In feature selection, what is the reason for considering removing low variance features? I've overheard a few times that when doing feature selection, one should look at features with low variance  and consider removing them.
(My guess is that  if we have a dataset of 100 observations and a feature has low variance, it might mean that the feature might not carry much information as the feature's value is the same for all the observations and thus isn't informative i.e. the feature is nearly constant across observation.)
 A: Imagine the limiting case in which you have a feature $x$ which is constant (no variance) will it have an effect on the output $y$? If $y$ is changing, then $x$ should be irrelevant in the relationship because it is constant.
This is the reason, why people tend to discard variables with low variance. The problem is that there is no rigorous method to determine if a feature has a "low" variance. Comparison with other features is often difficulty because they might have different scales (eg. if you compare the variance of the length of screws with the variance of weights of ships than you will have different scales). A $z$-transform will impose same scale and directly normalize the variance. Hence, $z$-transforms (mean = 0, variance = 1 for all variables) don't really help at this comparison.
One way to investigate this problem would be to look at the distribution of values. If you see a variable that has a very sharp spike (almost only one value is present) then you might consider discarding it.

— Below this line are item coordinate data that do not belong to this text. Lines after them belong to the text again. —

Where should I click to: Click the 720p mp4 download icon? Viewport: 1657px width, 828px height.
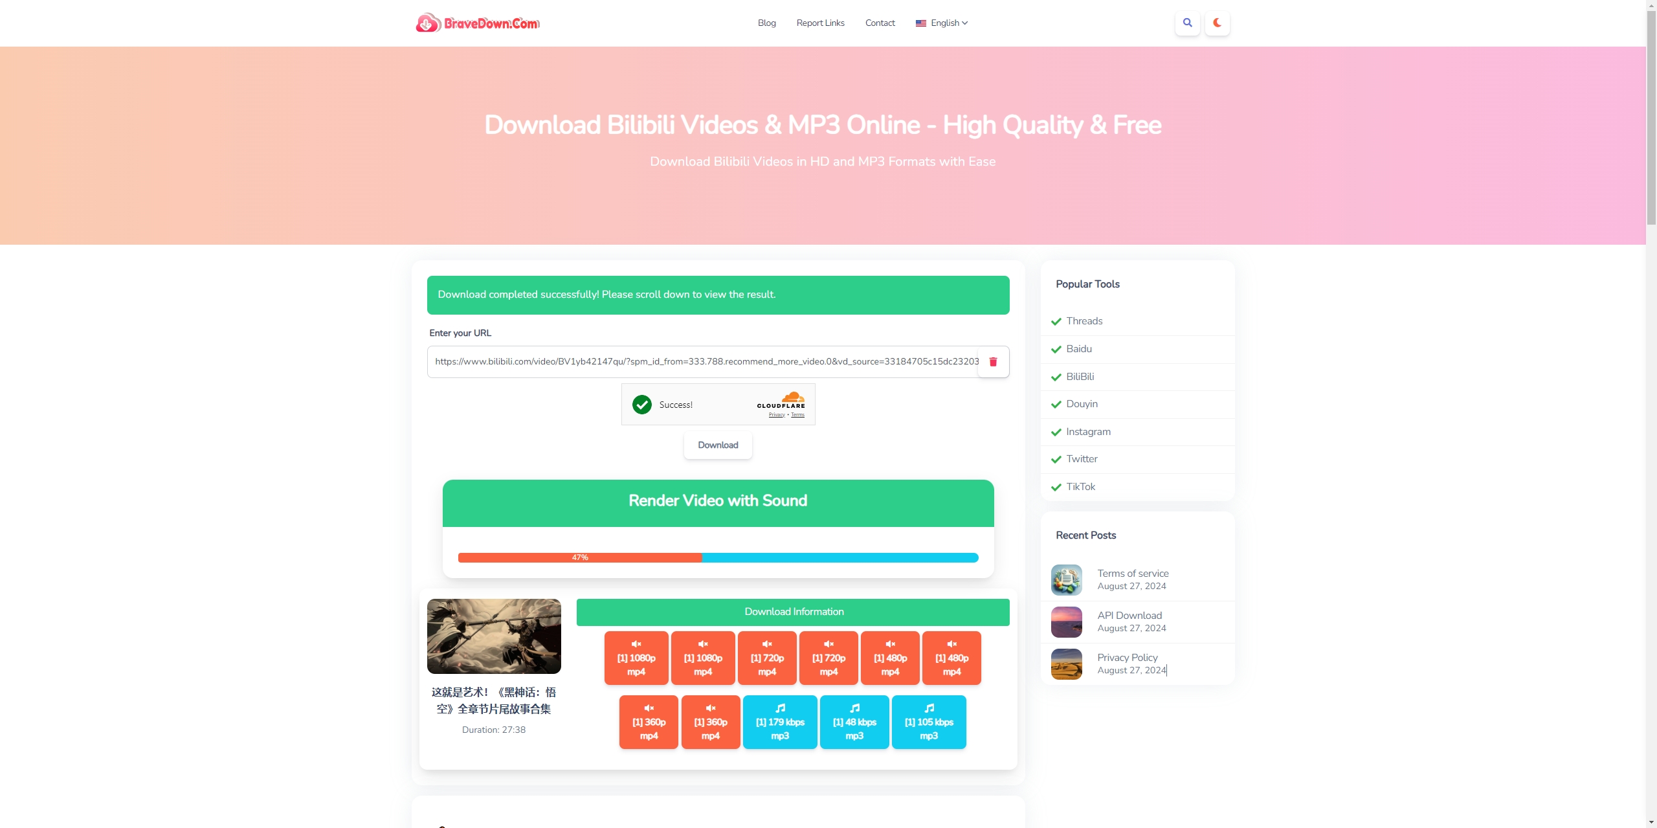coord(766,658)
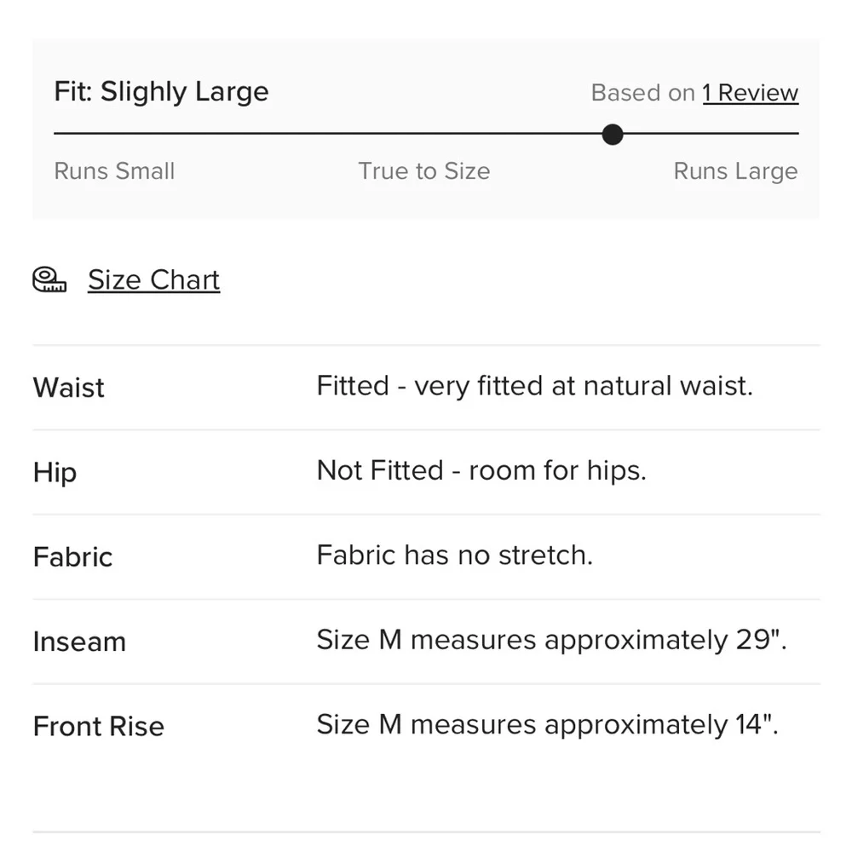The image size is (852, 852).
Task: Open the Size Chart link
Action: (153, 279)
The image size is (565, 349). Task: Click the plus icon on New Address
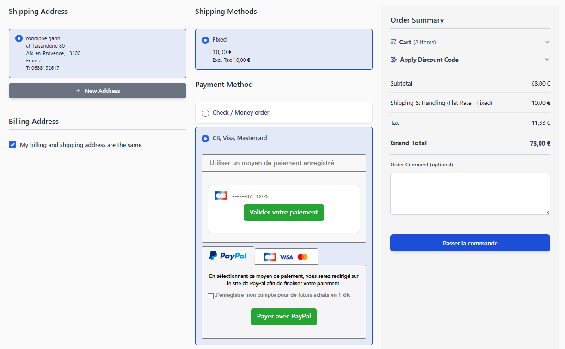(x=78, y=91)
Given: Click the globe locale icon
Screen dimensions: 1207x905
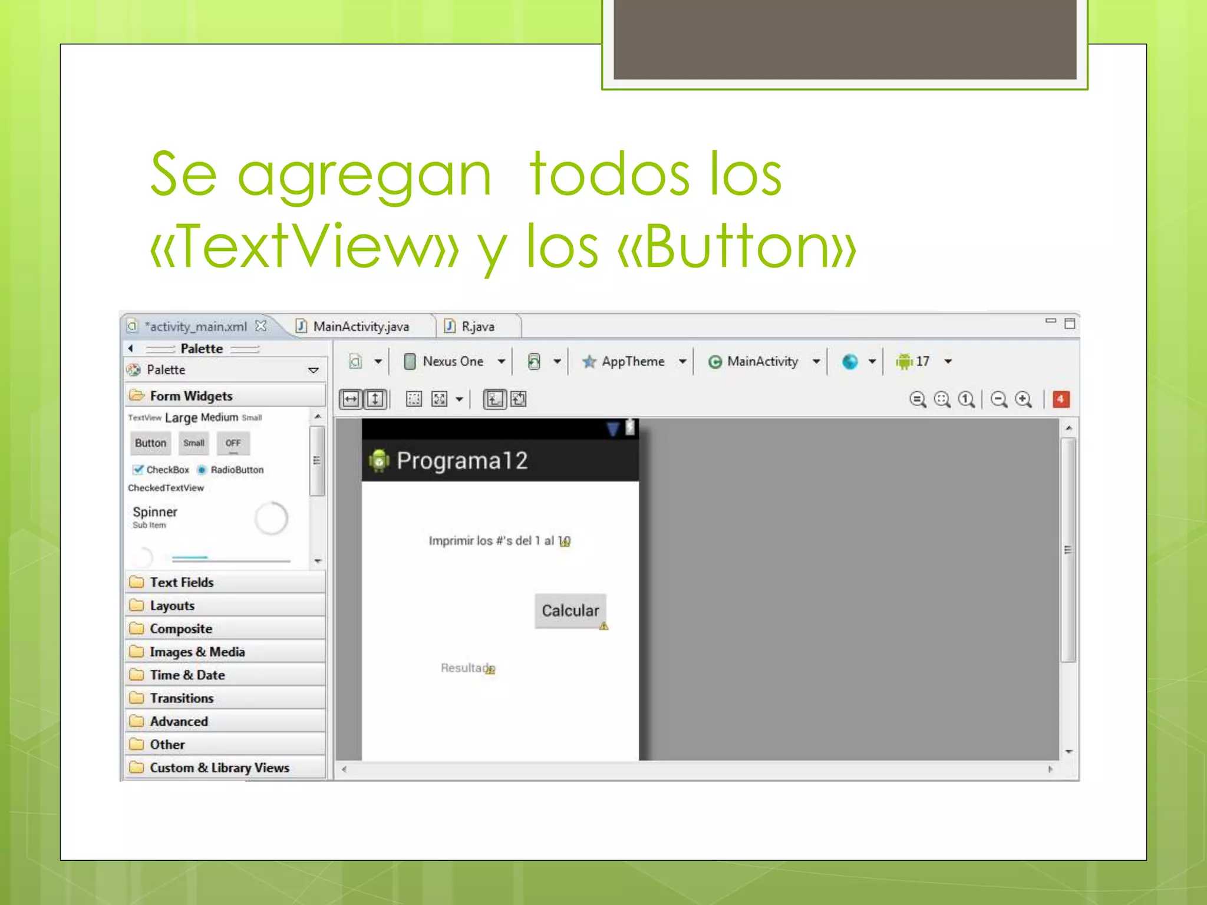Looking at the screenshot, I should [850, 361].
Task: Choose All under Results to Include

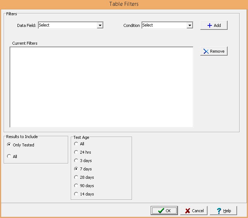Action: tap(9, 157)
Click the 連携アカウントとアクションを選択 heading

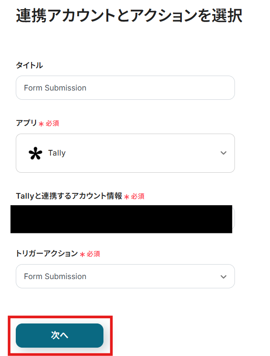point(129,16)
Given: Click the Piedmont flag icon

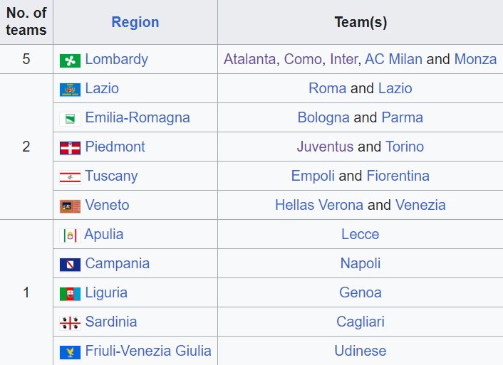Looking at the screenshot, I should (70, 148).
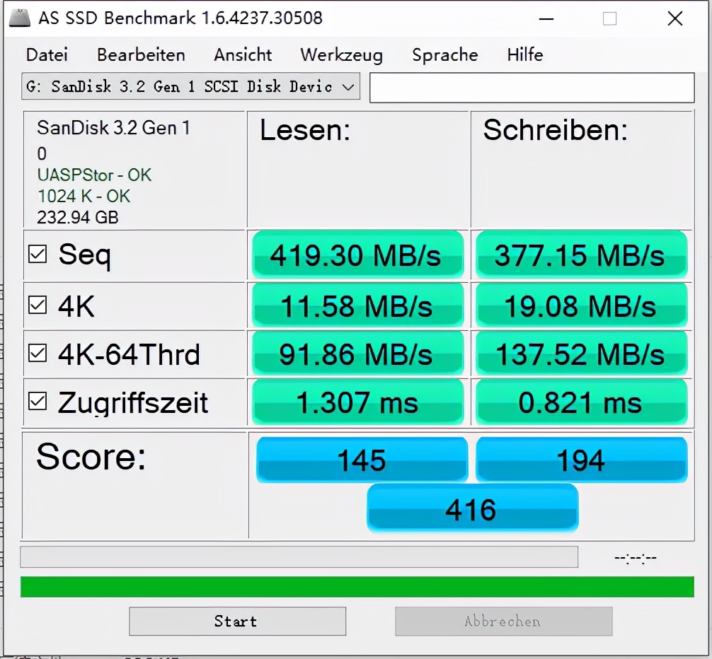Click the write score value 194
Image resolution: width=712 pixels, height=659 pixels.
pyautogui.click(x=581, y=460)
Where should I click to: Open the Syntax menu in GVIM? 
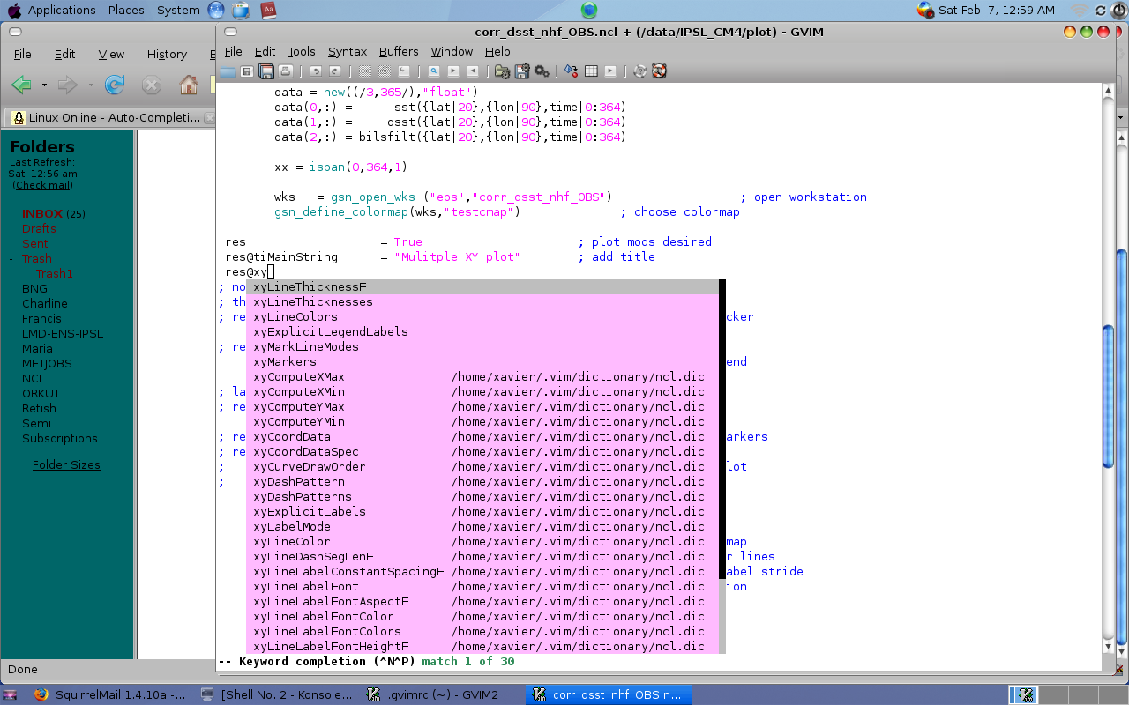347,52
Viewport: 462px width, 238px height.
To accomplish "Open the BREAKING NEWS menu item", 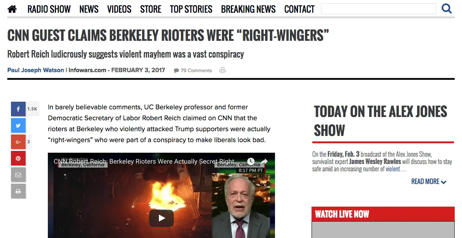I will tap(248, 9).
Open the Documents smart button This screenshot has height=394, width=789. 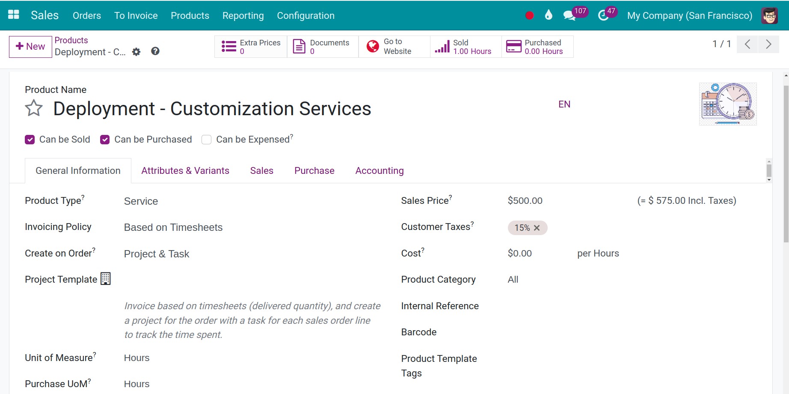(322, 46)
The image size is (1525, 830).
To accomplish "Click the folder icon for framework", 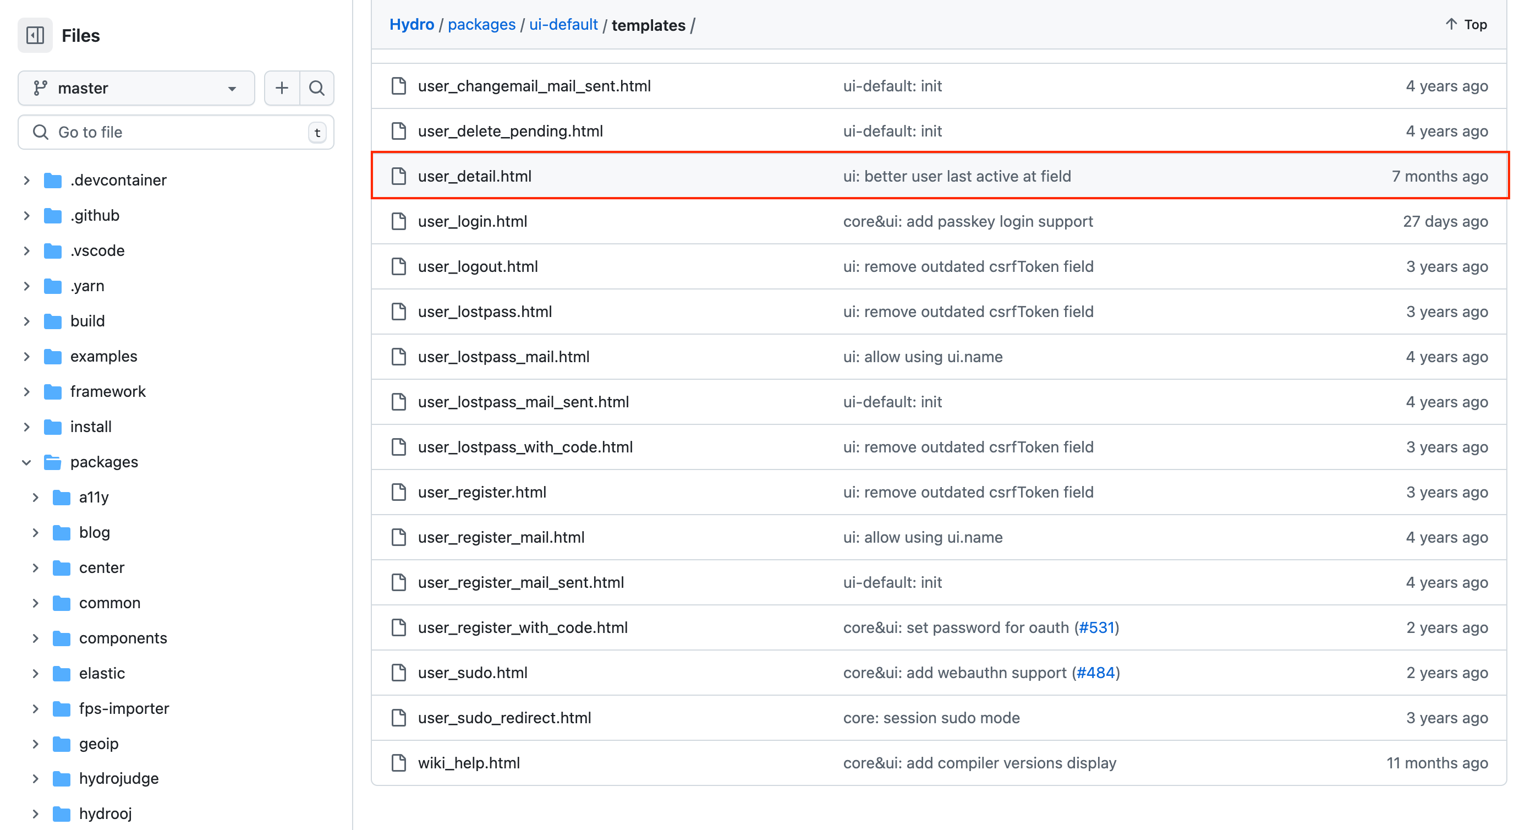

To be quite honest I seldomly saw a feature in practice that had such a pathological distribution (no one would invest time and money to measure something that is constant all the time). These zero variance variables are often meta informations that were added because they were easy to gather. Hence, in my opinion, this condition is only used to rule out such pathological cases, where the variance is $0$. In all other cases, you must further investigate the variable.
A: Your guess is why I do it. If they have low variance, they likely won't improve your model anyway, so it's safe to remove them. For example, in MNIST, pixels that almost always background. Or some questionnaire items that are nearly always false and so on. Of course, 'variance' is not a good measure for any modality, and it might not be comparable between features.
Another reason is that low/no variance features sometimes make algorithms crash or fail to converge without any meaningful error message. When this happens, my first instinct is to remove invariant features and try again.
Lastly, it can reduce the dimensionality of your problem and make your model fit faster with less memory consumption.